Recipe (enough for four as a side dish with other things):
1 large aubergine
Enough sunflower oil to fry the aubergine
Around 10 ready-fried tofu pieces
4 cloves of garlic (turned into a paste with the ginger)
Thumb-sized piece of ginger (in a paste)
2 tblsp chilli bean paste (Fuschia also gives excellent advice on which chilli bean paste to go for, and I chose the Chuan Lao Hui brand)
1 tsp light soy sauce
1 tsp dark soy sauce
2 tblsp Chinese black vinegar
1 tsp granulated sugar
A few tablespoons of water
1 tsp cornflour (if needed)
2 spring onions, sliced
1 tsp sesame oil

Firstly cut the aubergine into fishfinger-sized pieces, and cook them however you prefer. I shallow fried them in a frying pan in a couple of batches, but you could deep fry, or even brush with oil and bake them. They do need to be cooked through though. Once the aubergines are done, put a couple of tablespoons of oil in a wok and stir-fry the chilli bean paste for a couple of minutes on quite a high heat before adding the ginger and garlic paste. If anything looks like it's sticking add a little water, and keep it moving. Then add in the tofu, aubergine, soy sauces, sugar and vinegar, stir well, and reduce the heat. Let it all simmer for a few minutes, and add the cornflower if there's lots of liquid (I didn't need to bother with this step). Cook out the cornflower, if you're using it, for a further few minutes and then stir in the spring onions and sesame oil, and take the wok off the heat.
And tah-dah, my first bit of Sichuan cooking was done!
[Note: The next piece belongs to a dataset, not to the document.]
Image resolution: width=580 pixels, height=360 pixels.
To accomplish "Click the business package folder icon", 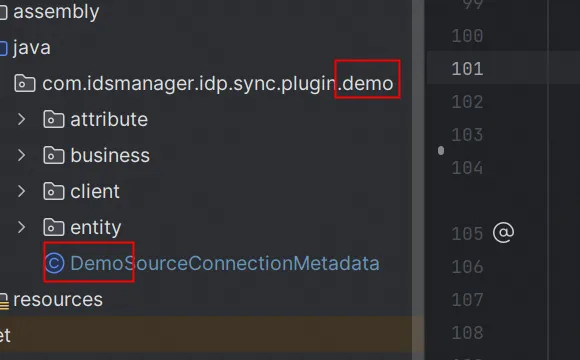I will (x=54, y=155).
I decided to cook the fish fragrant aubergine as part of a Chinese dinner with salt and pepper squid, Sichuan-style prawns (blog posts to follow), and some steamed green vegetables with sesame oil. But the aubergines would have been perfectly fine on their own with some rice. I really loved their spicy, succulent-ness with hints of sourness and sweetness.

It was also great to be able to cook with some unfamiliar ingredients like the chilli bean paste and black vinegar. I still don't know too much about it, but on the basis of this dish I think I might quite like Sichuan food.

Monday, 10 October 2011

Chocolate and ginger pots

I'd only vaguely heard of the chef turned food writer, Simon Hopkinson, prior to his recent BBC television show. I now think I might add him to my list of people it would be fun to be friends with, along with Nigel Slater.
His recipe for chocolate pots with ginger appeared on his show, and immediately looked appealing. I followed the recipe from the BBC website almost exactly, apart from using 85% cocoa solids chocolate and a couple of teaspoons of vanilla extra (rather than infusing the cream).
The resulting puddings were fantastic; super-dense but with the ginger providing a nice contrast which stopped them becoming cloying. The only thing I'd change when making them again, would be to mix the chopped stem ginger throughout the pots rather than have a layer at the bottom as Mr Hopkinson recommends.

This is such simple recipe, with a classic flavour combination, but I'm really glad Simon Hopkinson popped up on my telly to inform me about it.